Infectious Diseases - Dogs Flashcards
What is parvovirus?
A virus causing severe haemorrhagic vomiting and/or diarrhoea with leukopenia
How is canine parvovirus transmitted?
Faeco-oral spread - large quantities shed in diarrhoea
How can parvovirus particles be inactivated?
Formalin and hypochlorite disinfectants (bleach-based)
What is the pathogenesis of canine parvovirus?
Infects rapidly dividing tissue (neonatal myocardium, intestinal crypts, bone marrow) and causes ulcerations
What are the clinical signs of canine parvovirus?
Intestinal - haemorrhagic diarrhoea +/- vomiting - depressed, anorexic, abdominal pain
Bone marrow - neutropenia
Risk of sepsis - pyrexia, CVS compromise
How is canine parvovirus diagnosed?
Clinical suspicions should lead to faecal parvovirus antigen ELISA test
May be anaemic/hypoproteinaemic
Electrolyte imbalances
Post-mortem (various tissues)
What is the treatment for canine parvovirus?
Aggressive fluid therapy - IV crystalloids
Monitor electrolytes and glucose
NG tube trickle feeding (once vomiting controlled)
Anti-emetics (Maropitant, metoclopramide)
Antibiotics (amoxicillin clavulanate IV)
What nursing considerations should be made when caring for a parvovirus puppy?
Dedicated nurse/nurse last
Ensure comfortable (reduce diarrhoea/salivation scalds)

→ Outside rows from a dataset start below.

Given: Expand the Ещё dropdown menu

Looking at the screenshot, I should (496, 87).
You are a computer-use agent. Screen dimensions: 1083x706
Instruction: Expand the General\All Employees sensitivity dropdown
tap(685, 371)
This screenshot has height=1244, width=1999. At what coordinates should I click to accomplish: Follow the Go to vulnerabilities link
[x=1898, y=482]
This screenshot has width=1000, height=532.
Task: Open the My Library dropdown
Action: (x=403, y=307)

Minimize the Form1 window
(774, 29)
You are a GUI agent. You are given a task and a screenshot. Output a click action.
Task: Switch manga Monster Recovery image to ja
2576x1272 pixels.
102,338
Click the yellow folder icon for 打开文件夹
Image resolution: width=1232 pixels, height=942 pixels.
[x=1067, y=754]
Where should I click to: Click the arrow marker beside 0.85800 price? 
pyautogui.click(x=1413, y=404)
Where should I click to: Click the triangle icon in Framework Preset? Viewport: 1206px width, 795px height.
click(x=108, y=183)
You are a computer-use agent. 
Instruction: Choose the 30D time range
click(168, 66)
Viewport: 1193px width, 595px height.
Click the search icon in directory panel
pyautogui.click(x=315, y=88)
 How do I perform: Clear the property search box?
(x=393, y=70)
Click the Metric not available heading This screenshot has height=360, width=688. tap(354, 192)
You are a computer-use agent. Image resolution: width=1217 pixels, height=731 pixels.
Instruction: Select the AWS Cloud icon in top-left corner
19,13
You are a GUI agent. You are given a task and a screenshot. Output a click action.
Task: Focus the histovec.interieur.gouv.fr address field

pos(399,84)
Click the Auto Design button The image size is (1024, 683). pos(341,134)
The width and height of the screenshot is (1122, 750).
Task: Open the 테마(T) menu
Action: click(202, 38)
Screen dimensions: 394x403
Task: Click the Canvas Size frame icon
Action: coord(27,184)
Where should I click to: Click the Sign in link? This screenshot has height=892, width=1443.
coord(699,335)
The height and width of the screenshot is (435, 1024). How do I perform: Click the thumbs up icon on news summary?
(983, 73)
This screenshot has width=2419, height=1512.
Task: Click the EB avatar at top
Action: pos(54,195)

Ensure warm and euhydrated/euvolaemic
Notify if pyrexic/hypothermic
Early nutrition essential to recovery
How can canine parvovirus infection be prevented?
Vaccination
Recovery from natural infection gives life-long protection (not ideal)
Can cats get parvovirus?
Yes - feline panleukopenia, feline infectious enteritis
Closely related to canine PV
What is the typical presentation of a dog with leptospirosis?
Acute or chronic hepatic and/or renal insult
Is leptospirosis zoonotic?
Yes
How is leptospirosis transmitted?
Environmental contamination with infected urine - cannot replicate outside host
Infection when contaminated urine contacts mucous membranes/compromised skin
What are the 2 phases of pathogenesis involving leptospirosis?
Replicates within the bloodstream (leptospiraemia)
Renal infection and shedding in urine (leptospiruria)
What is the incubation period for leptospirosis?
Approx 1 week - varies between animals
What is the clinical presentation of leptospirosis infection?
Typically acute
Hepatic injury +/- jaundice
Renal injury +/- failure
Lethargy, pyrexia, inappetence, vomiting, diarrhoea
Signs related to affected organ system(s)
What might you find upon examination of a dog with leptospirosis?
Dog is lethargic, dull, frequently pyrexic
+/- jaundice, petechial haemorrhages, mild generalised lymphadenomegaly
What laboratory findings might be seen with leptospirosis infection?
Varies considerably between patients
Thrombocytopenia common
Raised liver enzymes (hepatic injury)
Azotemia (renal injury) - anuria/polyuria possible, monitor UOP
How is leptospirosis diagnosed?
Demonstration of serologic conversion (antibodies in blood)
Organism identification via PCR
How is leptospirosis treated?
If suspected, start treating BEFORE confirmed diagnosis
Doxycycline (2 weeks)
Amoxicillin clavulanate
Supportive treatment for affected organs
What is the prognosis for leptospirosis infection?
> 50% full recovery
Others turn into chronic disease which is ultimately fatal despite treatment
What nursing care considerations should you take with leptospirosis?
Careful hygiene, barrier nursing
Disinfect appropriately (chlorine/phenol based)
Appropriate cage signage
Designated urination area - roughly monitor UOP (do not handle - zoonotic)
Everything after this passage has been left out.